Customer numbers increased once again, with growth well ahead of the market.
During the period
Morrisons showed the strength of its innovation and product development
across its food ranges. At the “Grocer Own Label Excellence Awards” (an
annual scheme to recognise innovation and quality in own label product
development),
Morrisons won an
unprecedented total of nine of the twenty eight awards, much more than any
other retailer. Morrisons continued to invest in value with a further 8,000
price cuts and over 5,000 price promotions featuring as part of its popular
‘Price Crunch’ campaign. The ‘Value’ range was further extended and market
share gains from premium food retailers saw ‘The Best’ range achieve good
sales performance.
Store expansion
The Group has opened two new stores so far this
financial year, and, in addition to the normal programme of openings and
store extensions, 2009 will see the integration of the Co-Op and Somerfield
stores, following the transaction announced last year. The Group has taken
possession of these stores, which are now closed for refurbishment and
rebranding to Morrisons standards, including the installation of Market
Street. The first converted stores to open will be at Kingsbridge (Devon)
and Shefford (Bedfordshire) in June. A number of stores are currently going
through a competition review process with the OFT.
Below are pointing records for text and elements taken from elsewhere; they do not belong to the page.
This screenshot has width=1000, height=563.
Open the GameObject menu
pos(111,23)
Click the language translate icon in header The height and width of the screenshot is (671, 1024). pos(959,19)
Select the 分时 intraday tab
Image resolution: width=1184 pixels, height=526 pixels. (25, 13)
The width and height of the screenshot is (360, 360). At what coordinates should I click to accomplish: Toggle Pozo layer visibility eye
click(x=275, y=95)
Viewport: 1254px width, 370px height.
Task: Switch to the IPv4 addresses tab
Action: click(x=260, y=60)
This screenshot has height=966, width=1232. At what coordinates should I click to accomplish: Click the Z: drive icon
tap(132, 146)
Corporate Social Responsibility
This quarter saw publication of the Group’s annual
Corporate Social Responsibility report, which highlighted further good
progress towards stretching targets. In particular, we achieved our goal of
reducing carbon emissions by 36% one year ahead of plan, and in the process
became the first grocer to be awarded the Carbon Trust Standard.
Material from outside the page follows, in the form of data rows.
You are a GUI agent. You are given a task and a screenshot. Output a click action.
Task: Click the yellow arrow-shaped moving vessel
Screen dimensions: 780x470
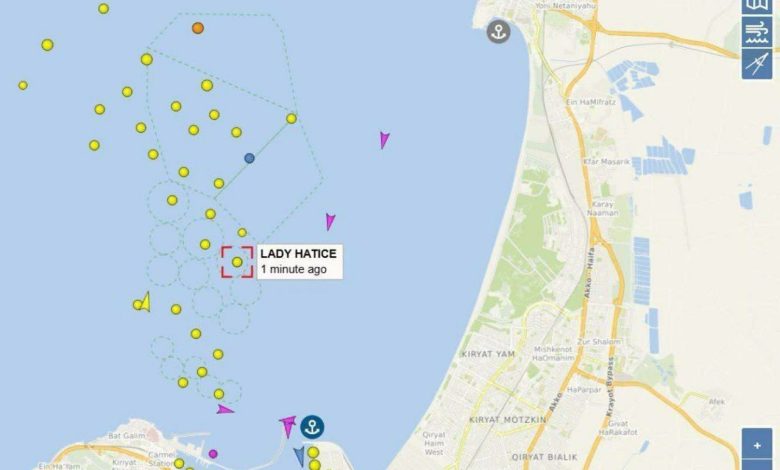point(145,302)
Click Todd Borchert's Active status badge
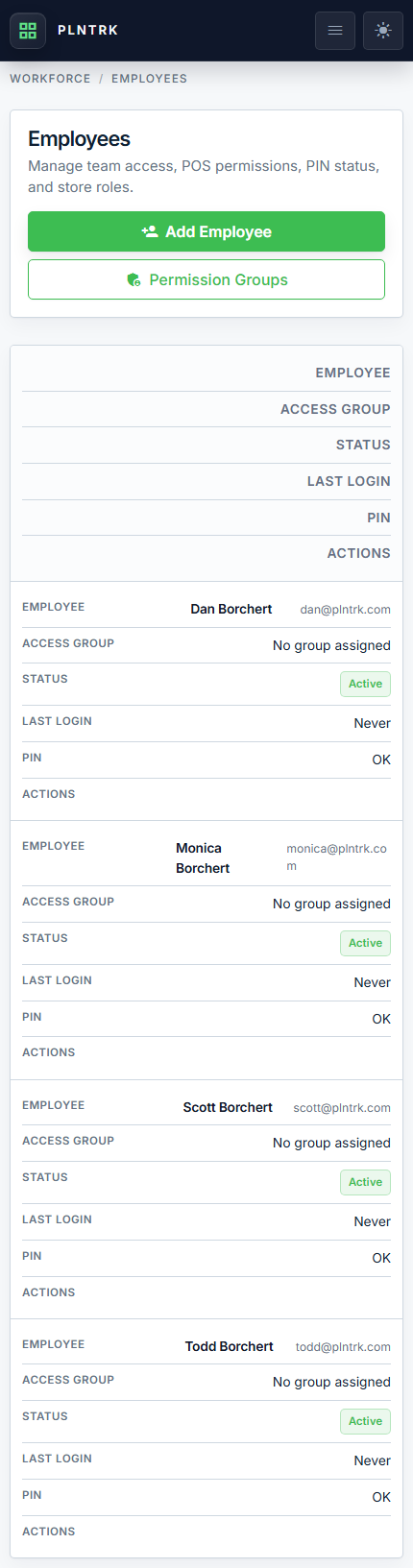Viewport: 413px width, 1568px height. pyautogui.click(x=365, y=1421)
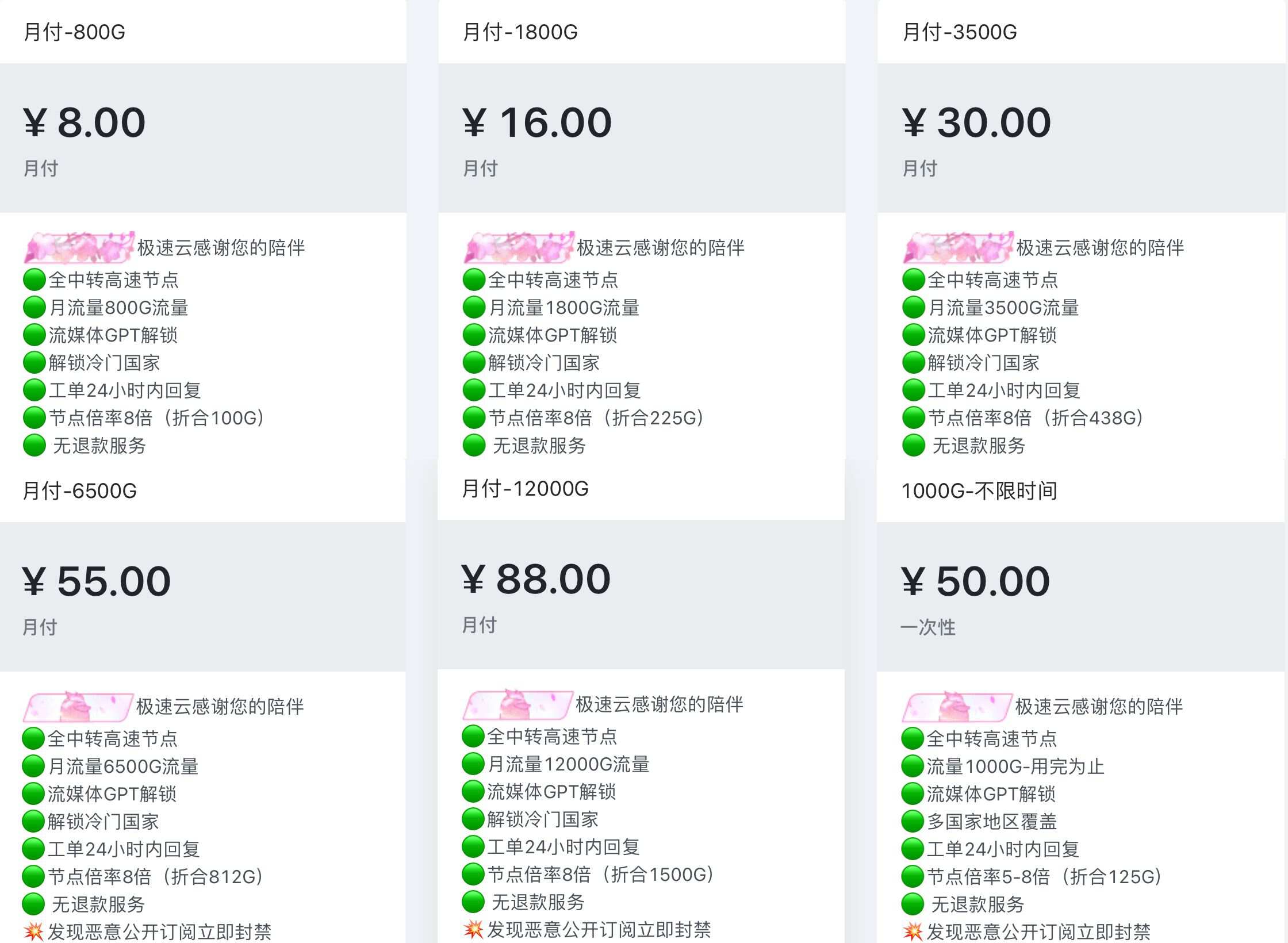Click the pink banner image in the 月付-12000G plan
This screenshot has width=1288, height=943.
point(518,704)
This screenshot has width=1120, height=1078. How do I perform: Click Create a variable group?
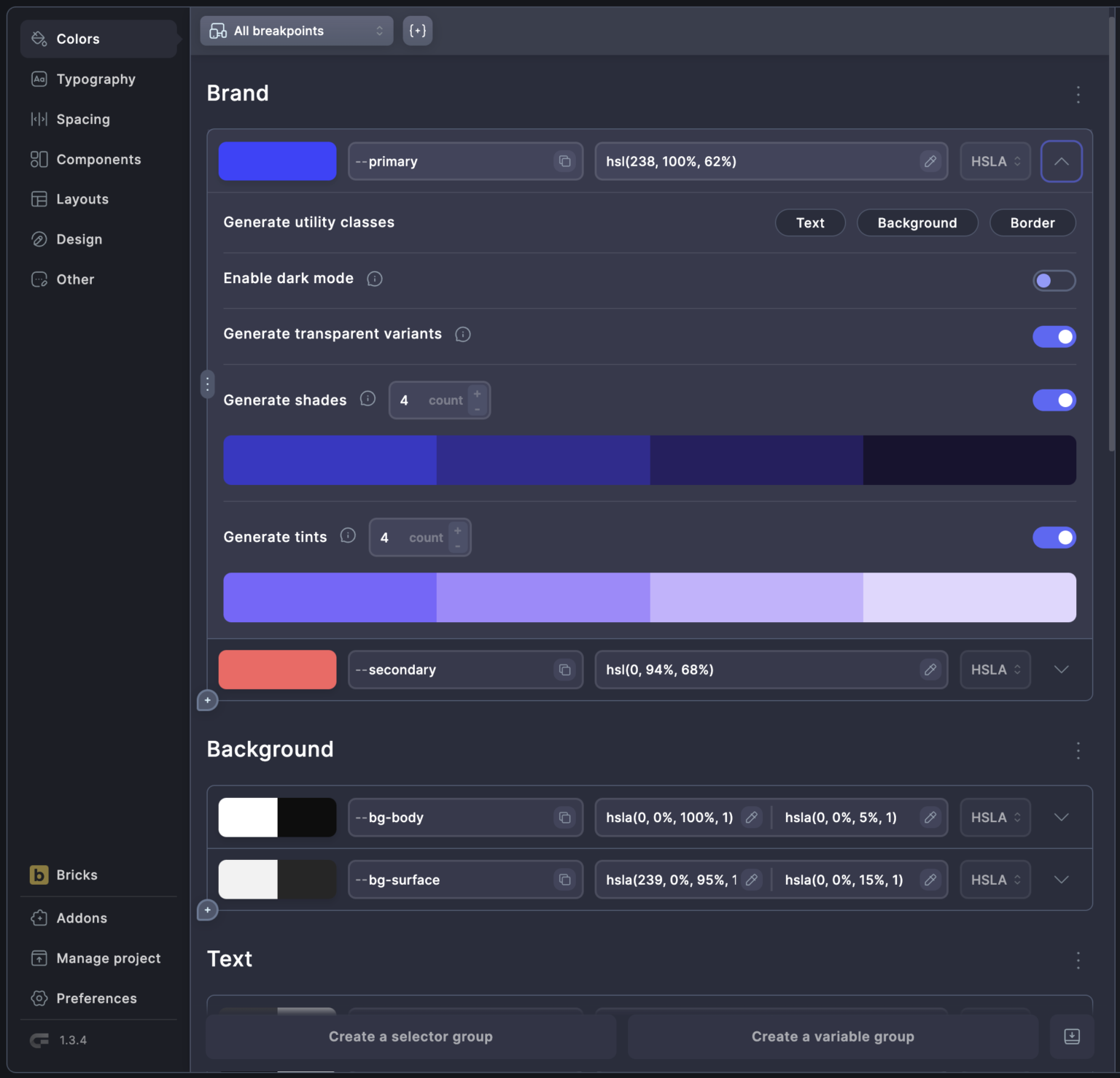832,1036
We issued a further 12m reusable bags, an initiative
that has helped us to reduce carrier bag usage in our stores by 505m units
since 2006. During February and March we issued nearly 100,000 items of
gardening equipment to over 15,000 schools taking part in our “Let’s Grow”
campaign, encouraging children, their teachers and parents to take an
interest in where food comes from and how it is grown. We also launched a
major initiative called “Great Taste Less Waste” to help educate our
customers in the reduction of food waste – this has the twin benefits of
being good for the environment and helping customers to save money in the
challenging economic circumstances of today.
Pension Scheme
Following successful consultation with our pension
scheme members, we are now in position to conclude the process of putting
our defined benefit pension schemes onto a sound financial footing for the
long term. Previously, we have injected £200m into the schemes, reduced – in
consultation with the Trustees – the funds’ exposure to equity investments
and put the actuarial valuation on a very prudent basis of assumptions,
particularly mortality rates. The final step, to be implemented at the half
year stage, will be to move all future benefit accrual onto a career average
basis, such that it will grow in line with inflation rather than being
linked to final salary. This is expected to result in the recognition of an
exceptional credit in the income statement at the interim stage.
Credit Rating
During the quarter, our credit rating was upgraded, for
the second successive year, by Moody’s to A3, further strengthening the
Group’s investment grade rating. This was welcome external recognition of
the prudence of our balance sheet principles and strength of our financial
performance.
Outlook
The Board is encouraged by the progress of the business
at this early stage of the year.
Performance in the first quarter has been in line with
our expectations and our financial outlook for the year remains unchanged.